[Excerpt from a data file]

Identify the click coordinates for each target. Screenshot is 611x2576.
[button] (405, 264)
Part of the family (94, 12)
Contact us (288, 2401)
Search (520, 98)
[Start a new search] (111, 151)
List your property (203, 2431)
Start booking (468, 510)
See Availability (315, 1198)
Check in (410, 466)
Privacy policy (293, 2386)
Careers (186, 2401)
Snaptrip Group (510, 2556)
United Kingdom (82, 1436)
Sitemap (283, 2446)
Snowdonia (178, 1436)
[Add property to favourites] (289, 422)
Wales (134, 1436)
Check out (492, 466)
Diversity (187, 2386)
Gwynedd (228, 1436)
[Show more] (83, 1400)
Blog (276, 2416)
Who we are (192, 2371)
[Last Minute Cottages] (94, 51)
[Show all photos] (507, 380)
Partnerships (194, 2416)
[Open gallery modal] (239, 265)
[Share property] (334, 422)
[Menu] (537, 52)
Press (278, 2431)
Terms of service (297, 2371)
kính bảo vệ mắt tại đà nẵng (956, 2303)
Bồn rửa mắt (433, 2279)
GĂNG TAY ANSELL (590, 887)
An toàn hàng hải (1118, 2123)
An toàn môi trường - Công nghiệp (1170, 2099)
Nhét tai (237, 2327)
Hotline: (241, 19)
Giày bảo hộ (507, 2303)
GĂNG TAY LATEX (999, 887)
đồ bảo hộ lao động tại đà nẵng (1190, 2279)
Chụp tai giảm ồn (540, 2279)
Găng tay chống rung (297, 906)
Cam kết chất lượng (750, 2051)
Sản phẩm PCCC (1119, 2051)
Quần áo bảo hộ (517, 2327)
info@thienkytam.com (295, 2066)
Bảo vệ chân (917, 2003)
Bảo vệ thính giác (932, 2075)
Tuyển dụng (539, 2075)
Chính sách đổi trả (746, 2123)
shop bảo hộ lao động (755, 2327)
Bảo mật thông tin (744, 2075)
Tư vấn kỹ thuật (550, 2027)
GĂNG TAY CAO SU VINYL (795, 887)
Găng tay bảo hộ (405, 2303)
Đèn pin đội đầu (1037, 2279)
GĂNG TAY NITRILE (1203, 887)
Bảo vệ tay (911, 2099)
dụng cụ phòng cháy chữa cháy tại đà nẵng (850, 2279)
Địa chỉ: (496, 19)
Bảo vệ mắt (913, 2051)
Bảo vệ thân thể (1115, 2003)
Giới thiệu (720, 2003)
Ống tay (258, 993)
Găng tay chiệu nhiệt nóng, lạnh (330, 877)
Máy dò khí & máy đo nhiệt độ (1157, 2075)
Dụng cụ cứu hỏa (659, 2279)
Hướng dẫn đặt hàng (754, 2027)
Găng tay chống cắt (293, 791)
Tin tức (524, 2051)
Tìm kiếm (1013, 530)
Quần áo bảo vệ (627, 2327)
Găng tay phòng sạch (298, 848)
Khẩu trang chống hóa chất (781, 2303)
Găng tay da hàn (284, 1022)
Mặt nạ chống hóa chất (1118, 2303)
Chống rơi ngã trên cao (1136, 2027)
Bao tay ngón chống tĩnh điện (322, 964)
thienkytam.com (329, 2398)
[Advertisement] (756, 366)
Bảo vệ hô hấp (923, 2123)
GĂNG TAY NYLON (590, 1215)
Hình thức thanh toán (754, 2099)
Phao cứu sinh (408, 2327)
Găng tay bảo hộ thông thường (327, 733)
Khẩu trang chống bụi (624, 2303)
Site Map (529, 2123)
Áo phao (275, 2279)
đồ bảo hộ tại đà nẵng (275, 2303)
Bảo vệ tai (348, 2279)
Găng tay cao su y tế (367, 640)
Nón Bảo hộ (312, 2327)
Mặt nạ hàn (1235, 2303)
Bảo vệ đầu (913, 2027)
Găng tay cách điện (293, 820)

▶ [Direction]: Copy the rows from the start through the line containing "Gwynedd (228, 1436)", and include the opening request. Shift each coordinate pair by adding 119 to both of its numbers, and leave all other text and numbers unchanged.

▶ [Answer to this problem]:
Identify the click coordinates for each target. Screenshot is 611x2576.
[button] (524, 383)
Part of the family (213, 131)
Contact us (407, 2520)
Search (639, 217)
[Start a new search] (230, 270)
List your property (322, 2550)
Start booking (587, 629)
See Availability (434, 1317)
Check in (529, 585)
Privacy policy (412, 2505)
Careers (305, 2520)
Snaptrip Group (629, 2675)
United Kingdom (201, 1555)
Sitemap (402, 2565)
Snowdonia (297, 1555)
[Add property to favourites] (408, 541)
Wales (253, 1555)
Check out (611, 585)
Diversity (306, 2505)
Gwynedd (347, 1555)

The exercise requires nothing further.